Allah’ın varlığı ve yasalarını örtme anlamına kâfirlik ve Allah’ın yaratıcılık, yaşatıcılık ve yasa koyuculuk gibi vasıflarını insanlara ve kurumlara yamama manasına Allah’a ortak koşma olan şirk gelişir de zulüm şiddetlenirse doğrudan veya insanlar eliyle ceza gelir:
“NİCE TOPLULUK var ki Rablerinin ve Elçilerinin emirlerine küstahça karşı çıkmışlardır! Bunun üzerine Biz tümünü çetin bir hesaba çektik ve görülmemiş bir azaba çarptırdık:
Ve böylece onlar kendi yaptıklarının kötü meyvelerini tattılar; (bu dünyada,) yaptıklarının sonu yıkım oldu” (Talak, 65/8,9)
Güncelden Hareketle Yahudileşen İsrail Oğullarından Örnek Verelim:
Allah, İsrail oğullarını yücelterek çağdaşlarının üzerine çıkardı. Ama onların çoğunluğu başta kendilerine gönderilen peygamberleri katletme olmak üzere lanetlenmeleri ve iki bin yıl devletsiz, dağınık, ihtilaf ve zillet içinde yaşamaları sonucunu doğuran pek çok suç-günah işlediler. Kur’ân, sakınmamız için bu suçları ve günahları biz insanlara aktarır.
Yahudileşme Zaafımız yazımı okumak için tıklayınız.

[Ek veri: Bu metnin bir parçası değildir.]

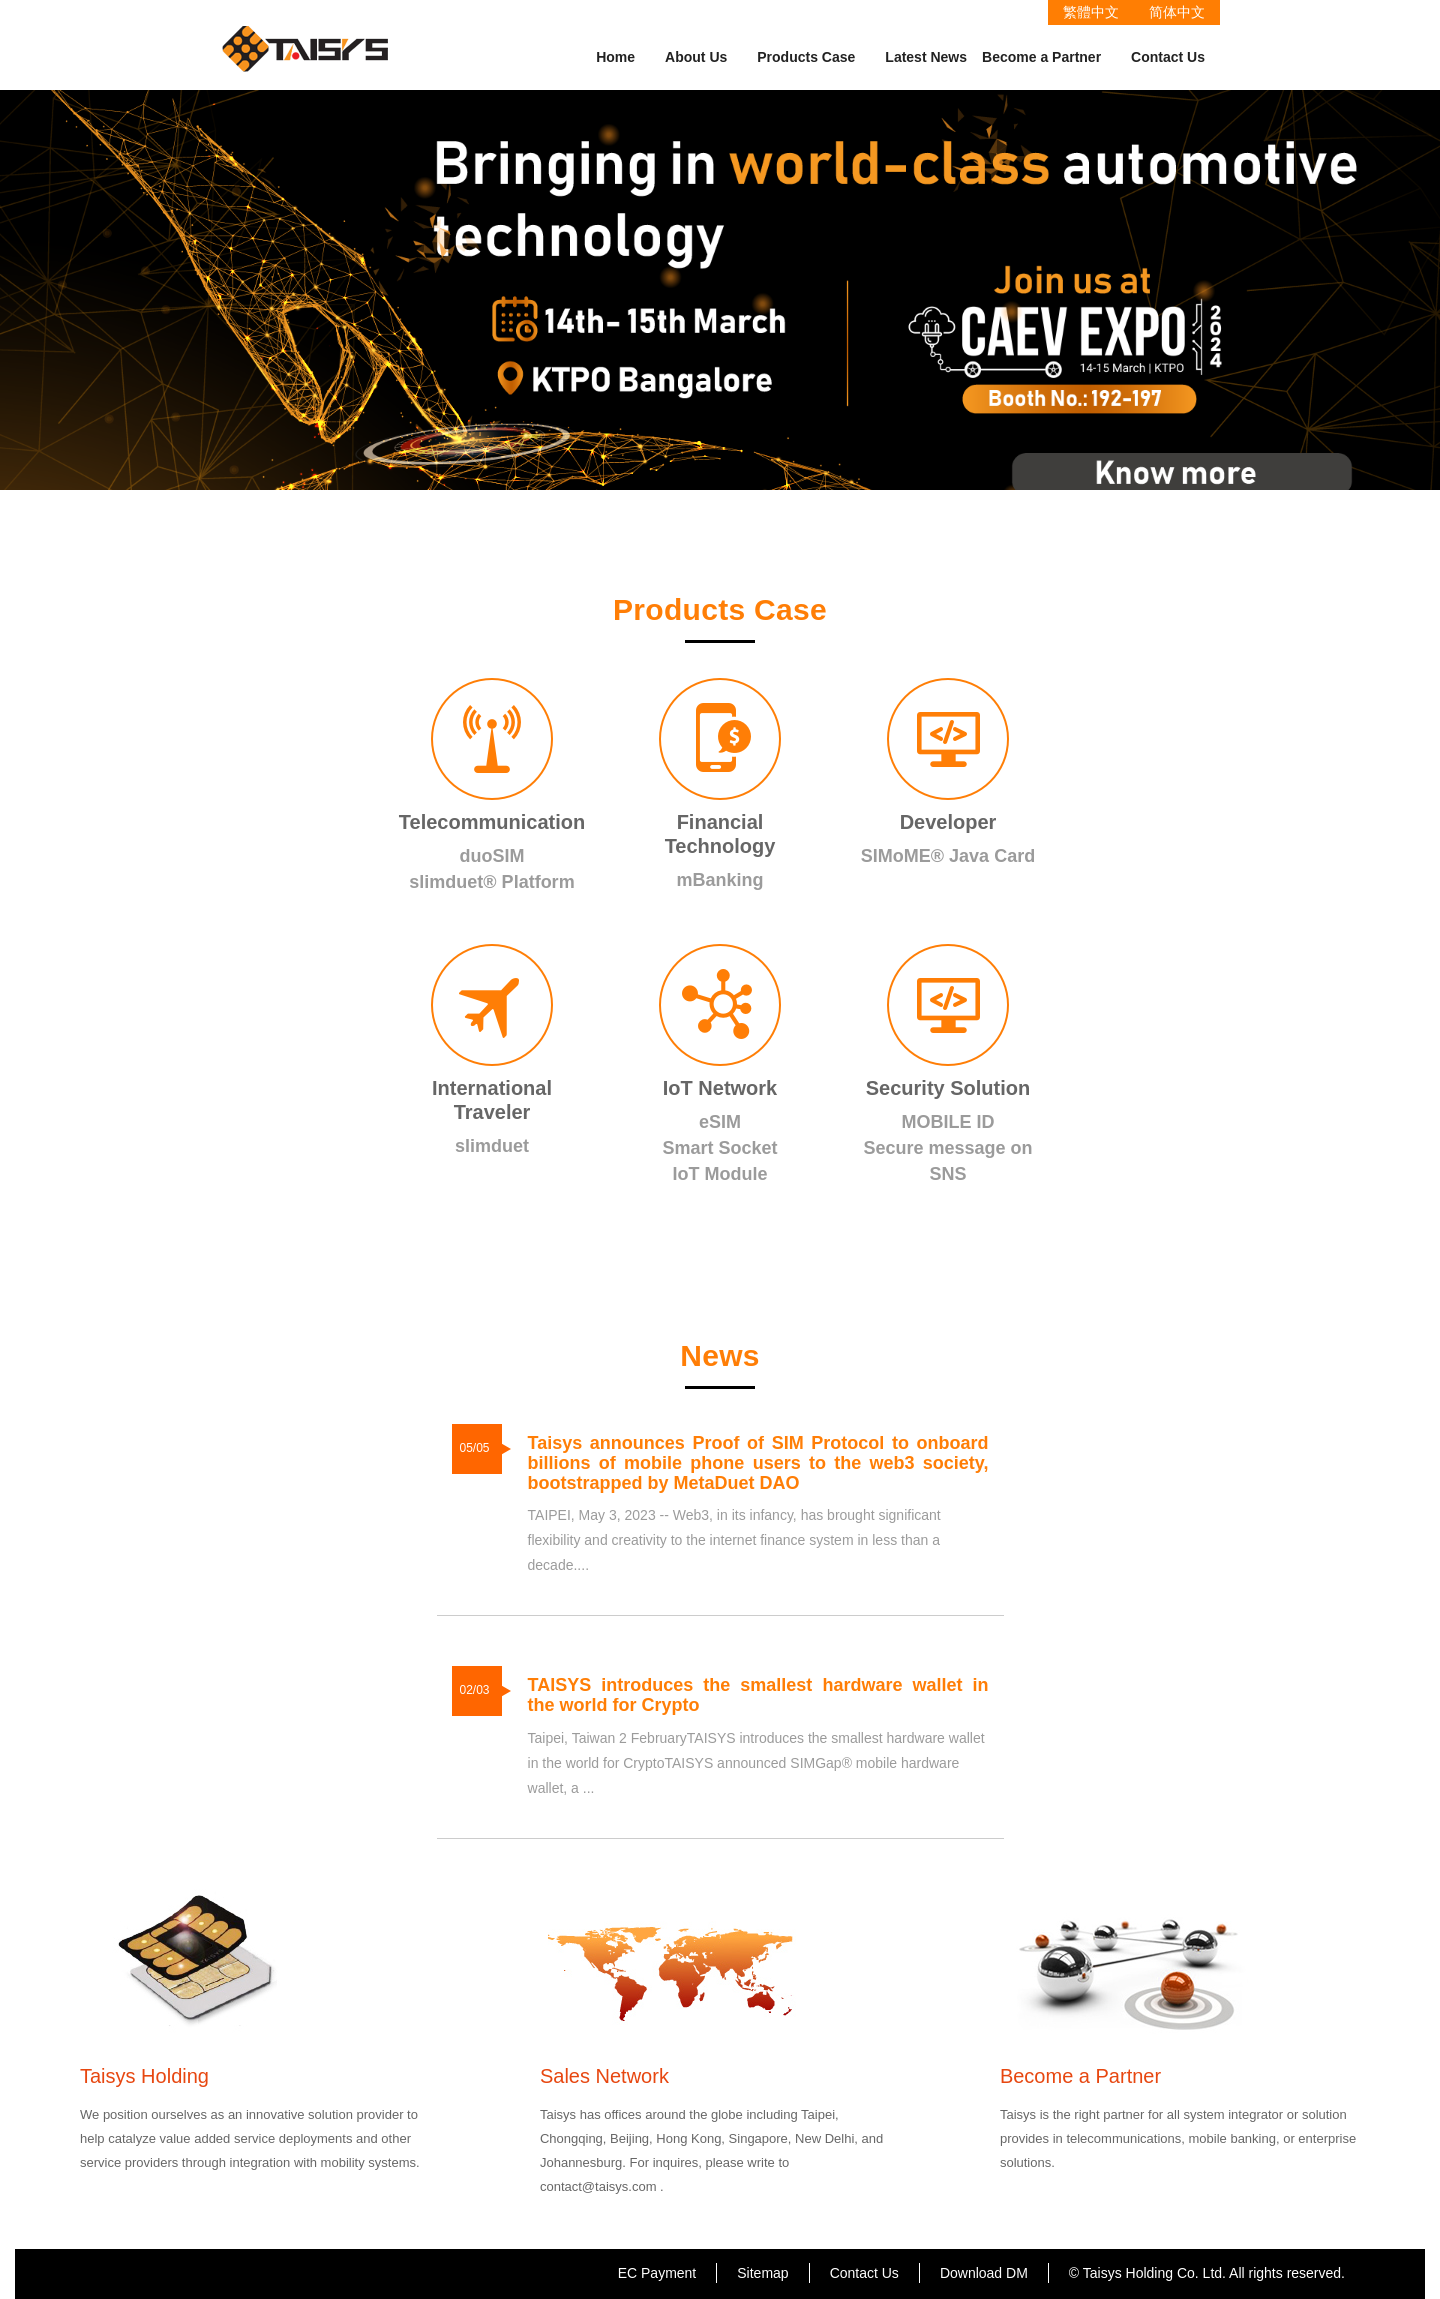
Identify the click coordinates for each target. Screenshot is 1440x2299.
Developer (948, 822)
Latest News (926, 57)
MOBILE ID (948, 1122)
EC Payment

Ne acıdır ki biz Müslümanlar da aynı suçları-günahları işleyerek Rabbimizin özel yardımından yoksun kaldık ve kalmaya da devam ediyoruz.
Kur’an’dan öğrendiğimize göre Allah, kendisini ve yasalarını unutanlara kendi nefislerini unutturur. Güç hakkın yerini alır, güçlenenler kendilerini haklı görürler ve saldırganlaşırlar.
Zalimlere Ceza Üç Şekilde Gelir
Allah, zalimleri imhal eder (yani mühlet verir) se de ihmal etmez, süreç içinde ceza üç şekilde gelir.
“Sadırganlaşan Allah’ı tanımaz kâfirler ve Ona ortak koşanlarla savaşın ki, Allah sizin ellerinizle onları cezalandırsın; onları rezil etsin; sizi onlara galip kılsın ve mümin toplumun kalplerini ferahlatsın.
Ve müminlerin kalplerinden öfkeyi gidersin. Allah dilediğinin tevbesini kabul eder. Allah bilendir, hikmet sahibidir.” (Tevbe 9/14-15)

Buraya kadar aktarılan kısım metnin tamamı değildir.